NEW YORK--(BUSINESS WIRE)--Fitch Ratings assigns an 'AA-' rating to the following bonds issued by the Yuma County Free Library District, AZ (the district):
-$26.1 million unlimited tax general obligation (ULTGO) refunding bonds, series 2015.
Proceeds will be used to refund a portion of the district's outstanding bonds for interest savings. The bonds are scheduled to sell via negotiation the week of June 1.
In addition, Fitch affirms the 'AA-' rating on the district's outstanding bonds as follows:
--Approximately $7.4 million ULTGO bonds, series 2006A;
--Approximately $37 million ULTGO bonds, series 2007.
The Rating Outlook is Stable.
The bonds constitute a general obligation of the district secured by an unlimited continuing direct ad valorem tax levied against all taxable property within the district.
KEY RATING DRIVERS
TAX BASE STABILIZATION: Secondary assessed valuation (SAV) has flattened after a period of significant declines. These declines pressured financial margins as the district is almost entirely dependent on property tax revenue.

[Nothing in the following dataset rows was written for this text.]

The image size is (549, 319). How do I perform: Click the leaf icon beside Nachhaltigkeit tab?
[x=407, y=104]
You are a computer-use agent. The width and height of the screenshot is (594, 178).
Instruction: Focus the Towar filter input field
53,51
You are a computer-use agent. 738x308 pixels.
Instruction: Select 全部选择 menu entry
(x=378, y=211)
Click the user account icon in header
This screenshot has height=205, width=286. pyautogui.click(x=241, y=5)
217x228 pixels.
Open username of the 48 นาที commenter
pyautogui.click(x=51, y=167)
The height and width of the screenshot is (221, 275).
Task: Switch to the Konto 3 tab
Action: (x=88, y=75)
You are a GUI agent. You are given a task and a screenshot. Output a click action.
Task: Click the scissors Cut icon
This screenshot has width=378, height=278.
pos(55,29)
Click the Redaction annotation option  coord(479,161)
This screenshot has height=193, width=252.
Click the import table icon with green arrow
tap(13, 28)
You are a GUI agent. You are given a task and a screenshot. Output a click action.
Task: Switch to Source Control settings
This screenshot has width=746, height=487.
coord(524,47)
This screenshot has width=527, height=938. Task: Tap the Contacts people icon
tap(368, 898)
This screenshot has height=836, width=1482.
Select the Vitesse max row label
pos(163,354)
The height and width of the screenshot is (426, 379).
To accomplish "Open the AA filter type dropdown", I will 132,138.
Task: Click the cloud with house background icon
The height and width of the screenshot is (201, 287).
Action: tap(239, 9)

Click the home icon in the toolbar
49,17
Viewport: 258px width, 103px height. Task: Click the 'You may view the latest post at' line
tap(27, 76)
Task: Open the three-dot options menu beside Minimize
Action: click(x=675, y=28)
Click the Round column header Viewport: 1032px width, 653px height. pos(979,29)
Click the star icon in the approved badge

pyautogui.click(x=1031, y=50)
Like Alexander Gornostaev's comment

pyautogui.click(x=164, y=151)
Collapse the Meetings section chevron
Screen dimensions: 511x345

AMPLE RESERVES: Fitch expects the overall reserve position to remain strong, despite plans to continue modestly drawing down reserves while incrementally raising the tax rate.
WEAK ECONOMY UNDERPINNED BY GOVERNMENT: The area economy relies on local and federal government employment, including military, and has an exceptionally high unemployment rate due to the presence of seasonal agricultural workers. Socioeconomic indicators are well below state and national averages.
FAVORABLE DEBT PROFILE: Debt levels are low and amortization is slow, with no plans to issue additional debt. The district contributes fully to an adequately funded state pension system.
The district's ample reserves are a key credit strength. Failure to maintain reserves well above the stated policy level, as planned, could result in a downgrade.
The Yuma County Free Library District is a single-purpose district, with a 2014 population of 203,247, coterminous with Yuma County. It is located in the southwest corner of Arizona, sharing borders with both Mexico and California. The district is a component unit of the county and is governed by the full board of five county supervisors.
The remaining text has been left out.